### 所给摘录
▼

Duckdb数据源

简介 #

DuckDB 是一款进程内(in-process)分析型数据库,无需独立服务器即可处理大规模数据集。SmartChart 支持 DuckDB 作为数据源,可以直接用类 PostgreSQL 语法查询 CSV、Excel、Parquet 等文件,并支持跨数据库联合查询(如 MySQL 直连)。

特性 说明
免部署 单文件进程内运行,无独立服务依赖
多源关联 可同时连接 MySQL、PostgreSQL 等外部数据库
语法兼容 类 PostgreSQL,支持 PIVOT 交叉表等分析语法
安装方式 pip install duckdb 即可
应用场景 #

Duckdb是一进程内分析数据库,它可以在无需维护分布式多服务器系统的情况下处理出人意料的大型数据集 你还可以使用 duckdb做多源关联查询

使用方法 #
  • 首先您需要安装Duckdb的包
pip install duckdb
  • 新建连接

在连接地址填写完整的路径名即可, 如D:/abc/my.duckdb

  • duckdb采用类postgrep的SQL语法, 也有一些特殊的语法, 比如:
csv文件导入数据并建表
CREATE TABLE 'cars' AS SELECT * FROM read_csv_auto('cars.csv');
CREATE TEMP TABLE t1 AS SELECT * FROM read_csv('path/file.csv');
COPY lineitem FROM 'lineitem.csv';
Excel读取与写入
SELECT * FROM read_xlsx('test.xlsx', header = true);
CREATE TABLE test (a DOUBLE, b DOUBLE);
COPY test FROM 'test.xlsx' WITH (FORMAT xlsx, HEADER);
SELECT * FROM test;
CREATE TABLE test AS
    SELECT *
    FROM (VALUES (1, 2), (3, 4)) AS t(a, b);
COPY test TO 'test.xlsx' WITH (FORMAT xlsx, HEADER true);
Mysql读取与写入
INSTALL mysql;
LOAD mysql;
ATTACH 'host=localhost user=root port=0 database=mysql' AS mysqldb (TYPE mysql);
USE mysqldb;

CREATE SECRET (
    TYPE mysql,
    HOST '127.0.0.1',
    PORT 0,
    DATABASE mysql,
    USER 'mysql',
    PASSWORD ''
);

ATTACH '' AS mysql_db (TYPE mysql);
ATTACH 'database=my_other_db' AS mysql_db (TYPE mysql);
       
CREATE SECRET mysql_secret (
    TYPE mysql,
    HOST '127.0.0.1',
    PORT 0,
    DATABASE mysql,
    USER 'mysql',
    PASSWORD ''
);
ATTACH '' AS mysql_db (TYPE mysql, SECRET mysql_secret);
       
CREATE TABLE duckdb_table AS FROM mysql_db.mysql_table;
交叉表查询
CREATE TABLE Cities (
    Country VARCHAR, Name VARCHAR, Year INTEGER, Population INTEGER
);
INSERT INTO Cities VALUES
    ('NL', 'Amsterdam', 2000, 1005),
    ('NL', 'Amsterdam', 2010, 1065),
    ('NL', 'Amsterdam', 2020, 1158),
    ('US', 'Seattle', 2000, 564),
    ('US', 'Seattle', 2010, 608),
    ('US', 'Seattle', 2020, 738),
    ('US', 'New York City', 2000, 8015),
    ('US', 'New York City', 2010, 8175),
    ('US', 'New York City', 2020, 8772);

PIVOT Cities
ON Year
USING sum(Population);

PIVOT Cities
ON Year
USING sum(Population)

▲

### 给定任务
请根据上面的 DuckDB 数据源摘录回答:
(a) 安装 DuckDB 的包要执行什么命令?
(b) 新建连接时,连接地址应当填写什么?
(c) 读取 Excel 文件的示例用的是哪个函数?

### 给定数据

▼

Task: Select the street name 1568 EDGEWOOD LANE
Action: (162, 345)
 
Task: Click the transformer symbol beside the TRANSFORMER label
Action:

▲

### 完整回答
(a) pip install duckdb
(b) 填写完整的路径名,如 D:/abc/my.duckdb
(c) read_xlsx